I ran across a quote from Anne Lamott recently, and I love her, I really do, but this one puzzled me. Here it is:
Do you mind even a little that you are still addicted to people-pleasing, and are still putting everyone else’s needs and laundry and career ahead of your creative, spiritual life? Giving all your life force away, to “help” and impress. Well, your help is not helpful, and falls short.
It’s a great quote, dealing with addiction and “people-pleasing” and abandoning – or avoiding – your own creative and spiritual life in order to impress other people. I get it. I agree. We shouldn’t destroy our inner selves just so people will think we’re “nice,” and we absolutely must not throw our life force away. There have been times when I needed just such a kick in the pants.
But as I get older, I find that I must put other people’s needs ahead of my own, more often than I ever dreamed possible in my ambitious, individualistic youth. I think there are times when taking care of other people is the right path, even if it isn’t pleasant. Sometimes people need help. With all due respect to Anne Lamott (still one of my favorites), I believe that my help is helpful, that it does not fall short, and – here’s the point – that it doesn’t hamper my creative or spiritual life.
My inner, creative self and my outer, helpful self are both housed in the same body. They pay the same rent and use the same utilities. I can’t lodge one and evict the other for long. With a teenager at home, a husband who works full time, and a mother with dementia, I am in no position to stop helping other people and be “creative.” Conversely, I can’t imagine putting down all my artistic endeavors for a life of full-time “helping.” Either way, I’d be dead in six months.
I have to merge my creative pursuits and my ordinary, slog-through-the-housework-go-to-the-day-job responsibilities into one cohesive life. Each part feeds the other. I have been assuring myself for four years that my mother’s dementia is teaching me deep truths about human nature that will pay off in my acting. And I know, beyond a doubt, that my work in the theater feeds and nurtures me, making it possible to show up day after day for my mother without burning out.
I don’t know how these two parts of my life will interact in the future. I only know that they are going to have to work and play well together. No running with scissors. No cutting my “helpful” self away from my “spiritual” self. They are one self.

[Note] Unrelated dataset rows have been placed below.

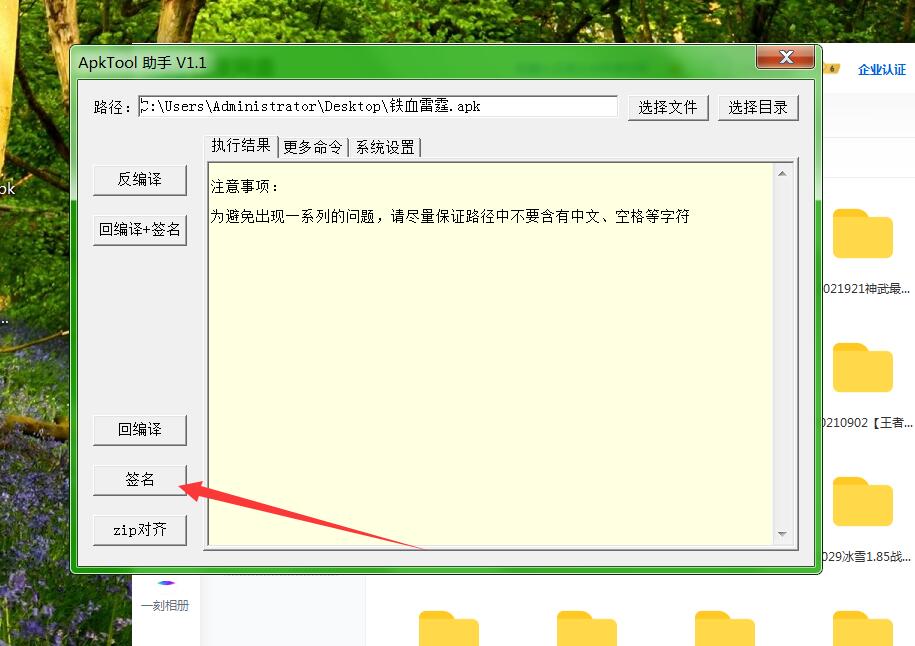Viewport: 915px width, 646px height.
Task: Click the 反编译 button
Action: (x=140, y=180)
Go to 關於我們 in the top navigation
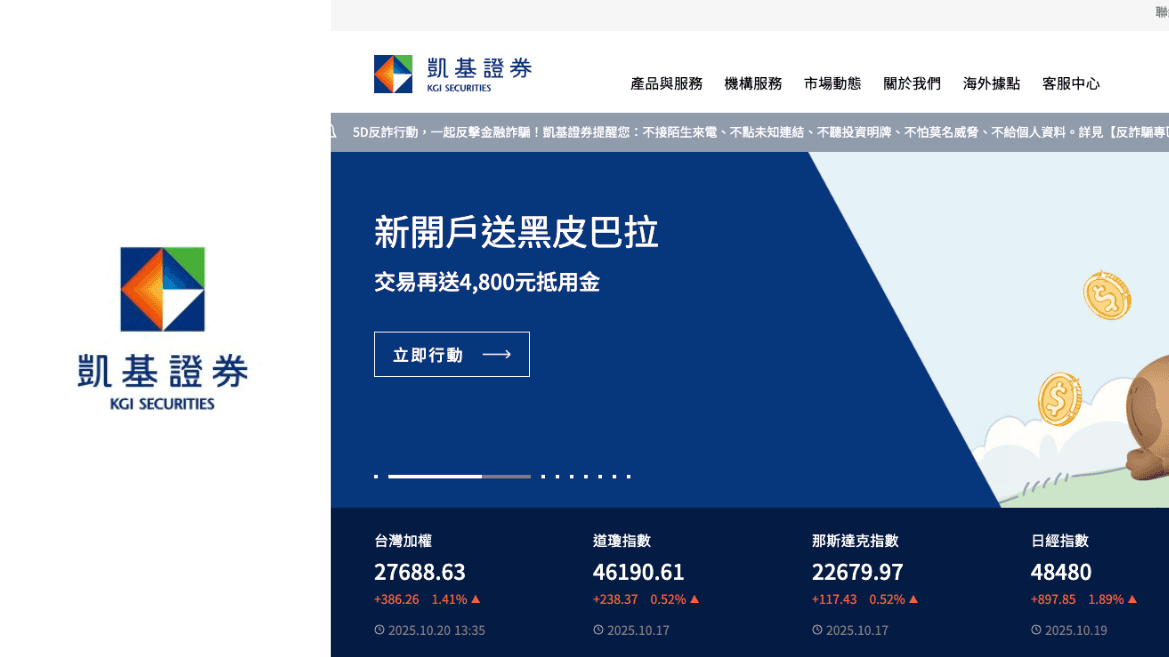This screenshot has height=657, width=1169. (x=912, y=84)
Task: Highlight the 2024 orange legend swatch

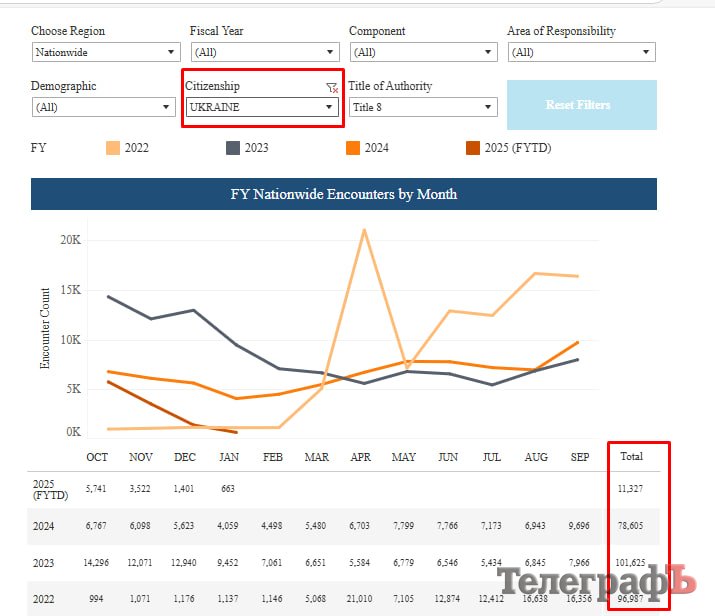Action: (x=353, y=148)
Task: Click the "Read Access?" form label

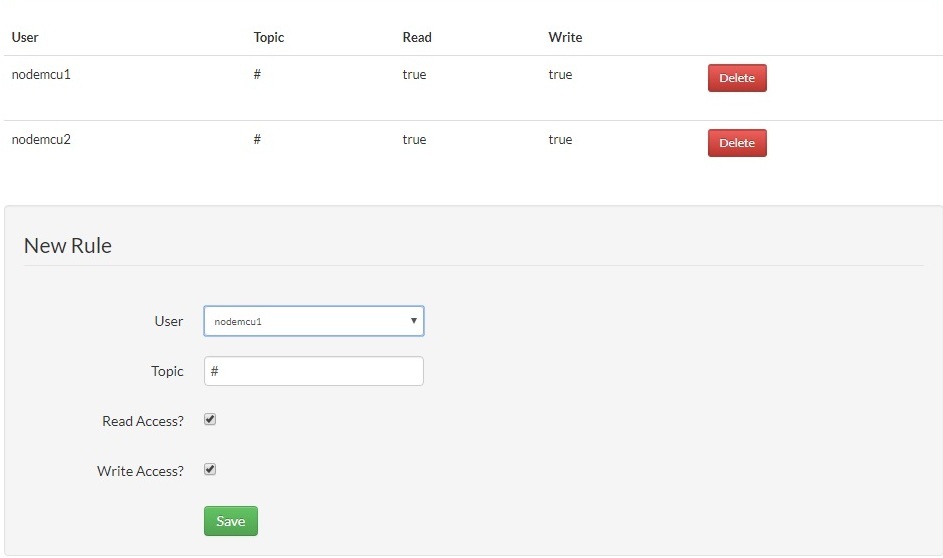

Mom is struggling right now, teetering on the edge of depression. She’s genuinely convinced that her gifts were stolen – everything she bought to give, and everything she received. This is the second Christmas she’s had this delusion. Last January, the only solution was to increase a medication that I didn’t want to increase. It turned out to be the right decision, but I don’t want to go down that road again. So I’m watching, and listening, and comparing notes with my sister. I don’t know how this will end.
But I do know this: she needs help. I need to help her.
To help her, I need to breathe. Detach. Stay calm. Listen to her feelings. Feel my own feelings. Invent ways to redirect her energy. Play games, hold hands, take down the Christmas ornaments. Sing. Laugh. Trust that a solution will come.
That’s what I must do in order to be helpful. That, and keep doing the dishes. Keep finding beauty in the ordinary.
And if that’s not spiritual, if that’s not creative, I don’t know what is.